:: Your assignment ::
Everything from the line that holds "You are a computer-use" through the end of the listing below must be retyped word for word, without any pictures.

★ ★ ★ ★ ★ ★ ★

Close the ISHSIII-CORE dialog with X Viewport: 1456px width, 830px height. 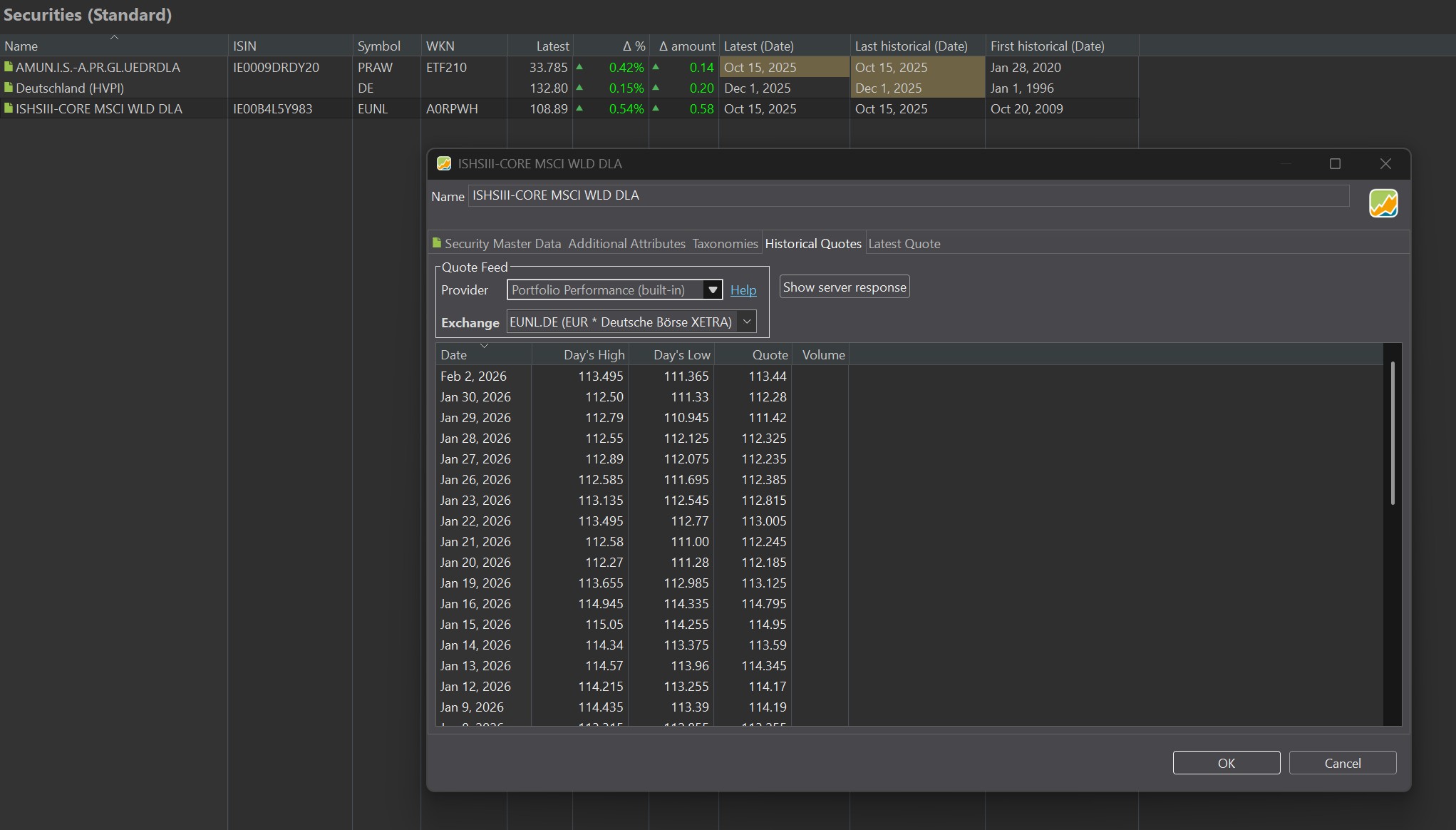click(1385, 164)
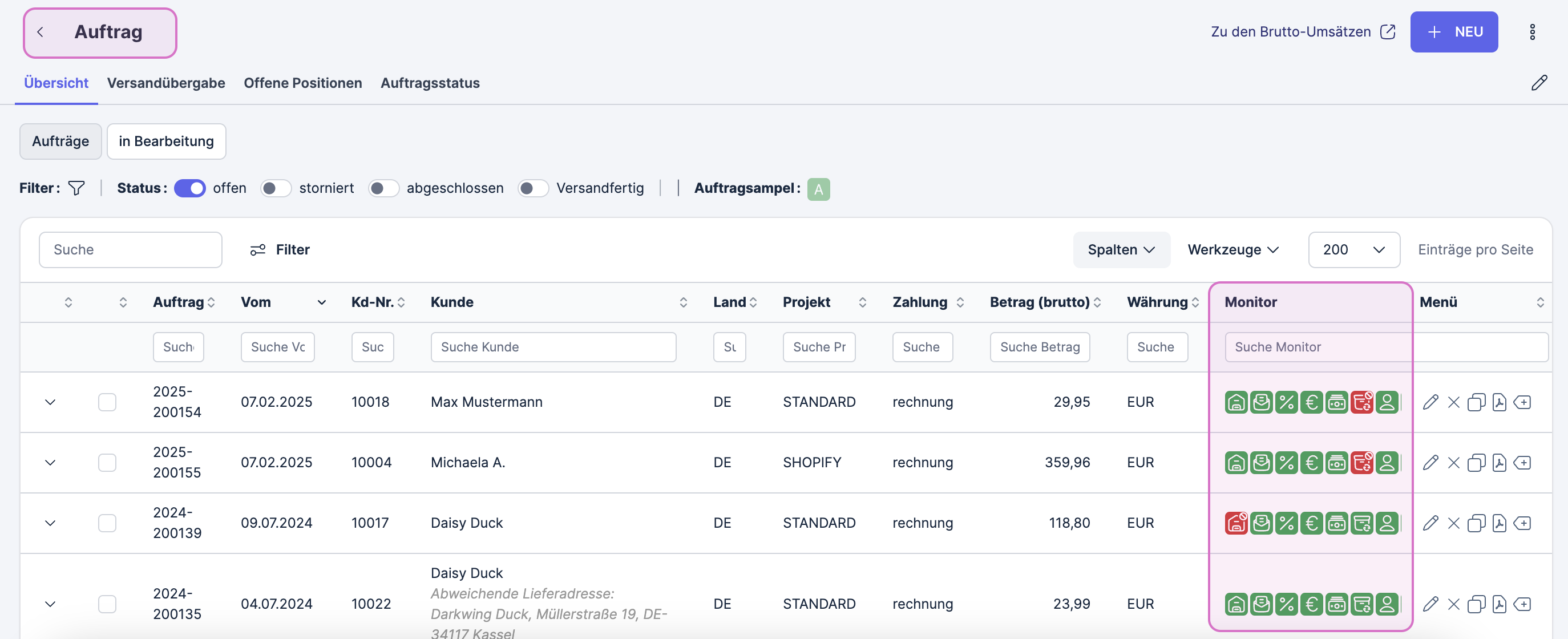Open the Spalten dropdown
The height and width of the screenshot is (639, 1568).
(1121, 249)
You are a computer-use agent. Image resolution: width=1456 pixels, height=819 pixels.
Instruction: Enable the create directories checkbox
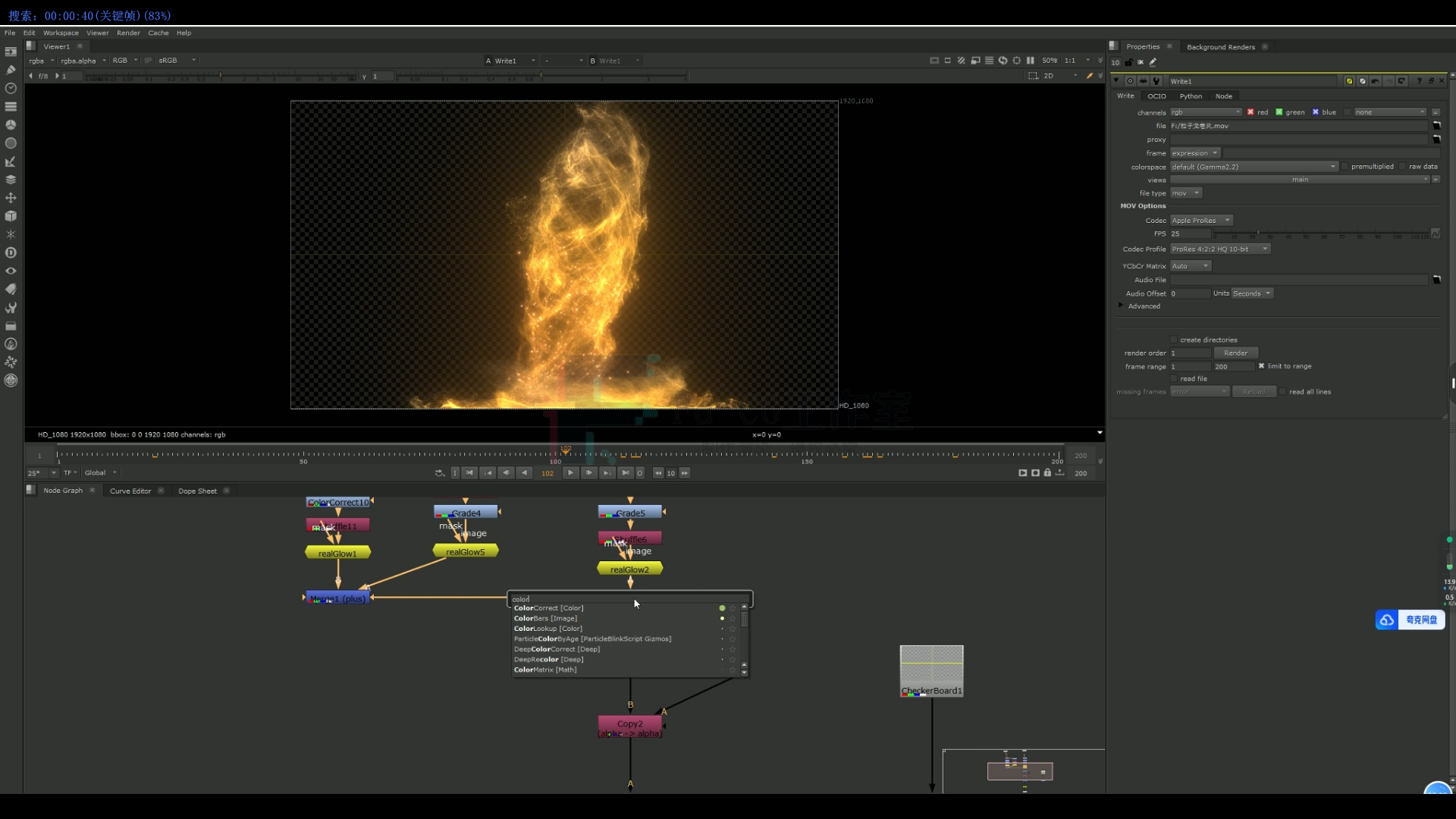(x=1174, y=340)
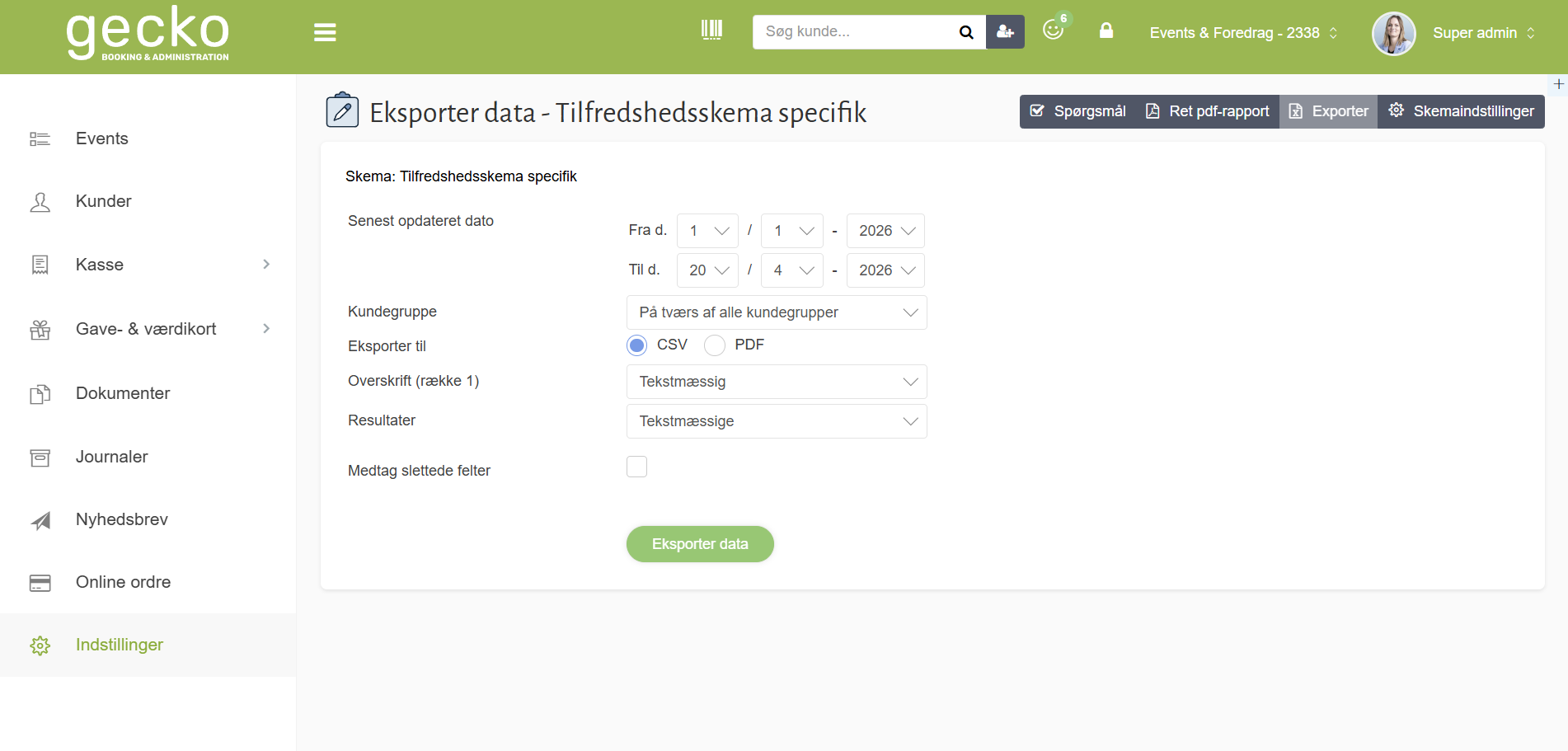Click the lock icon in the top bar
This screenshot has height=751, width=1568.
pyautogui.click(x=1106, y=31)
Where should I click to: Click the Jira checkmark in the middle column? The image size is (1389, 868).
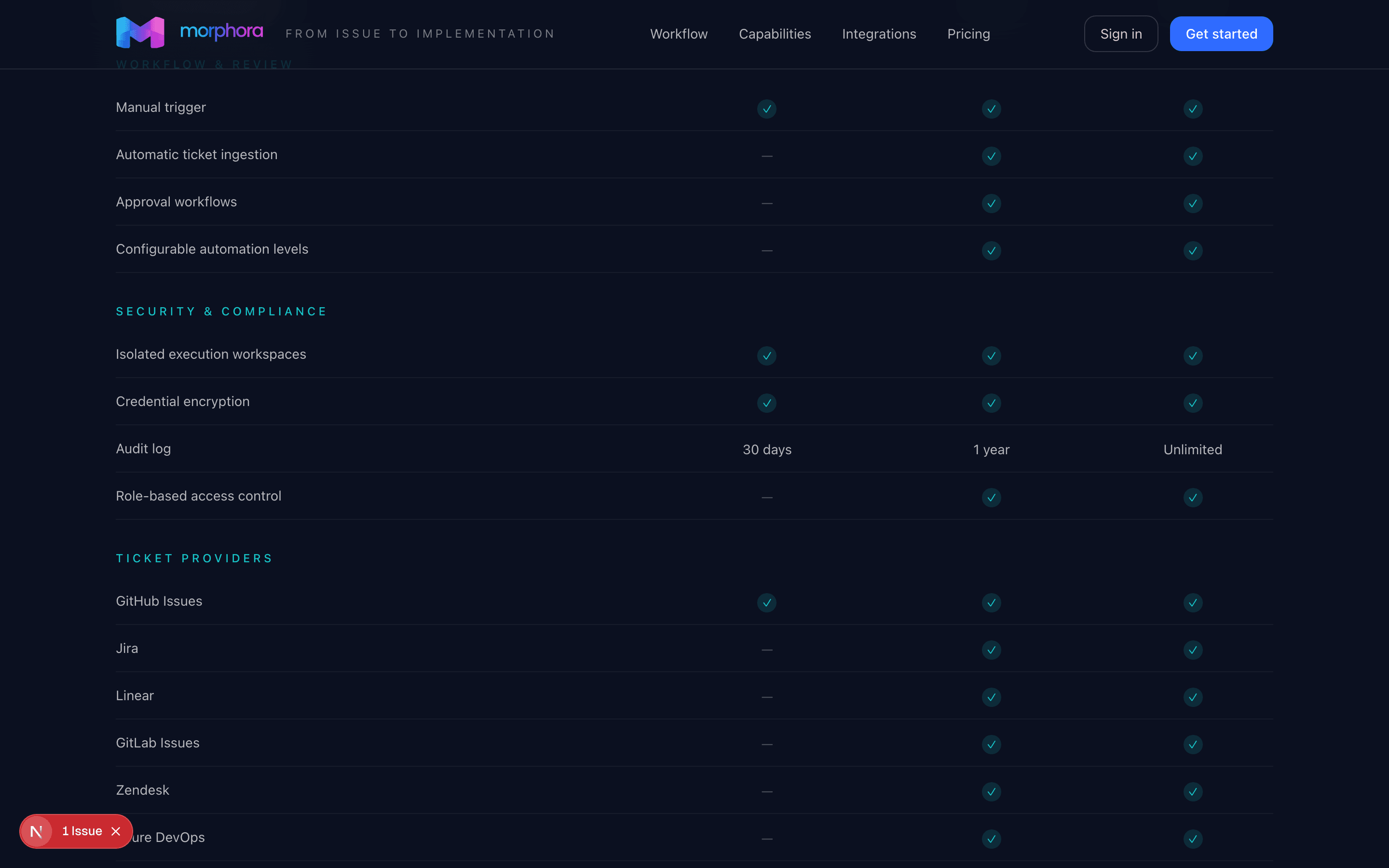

★ ★ ★ ★ ★ ★ ★

:: Reply ::
You are a computer-use agent. Image resolution: width=1456 pixels, height=819 pixels.
Instruction: Enable the create directories checkbox
(x=1174, y=340)
Click the lock icon in the top bar
This screenshot has height=751, width=1568.
pyautogui.click(x=1106, y=31)
Where should I click to: Click the Jira checkmark in the middle column? The image size is (1389, 868).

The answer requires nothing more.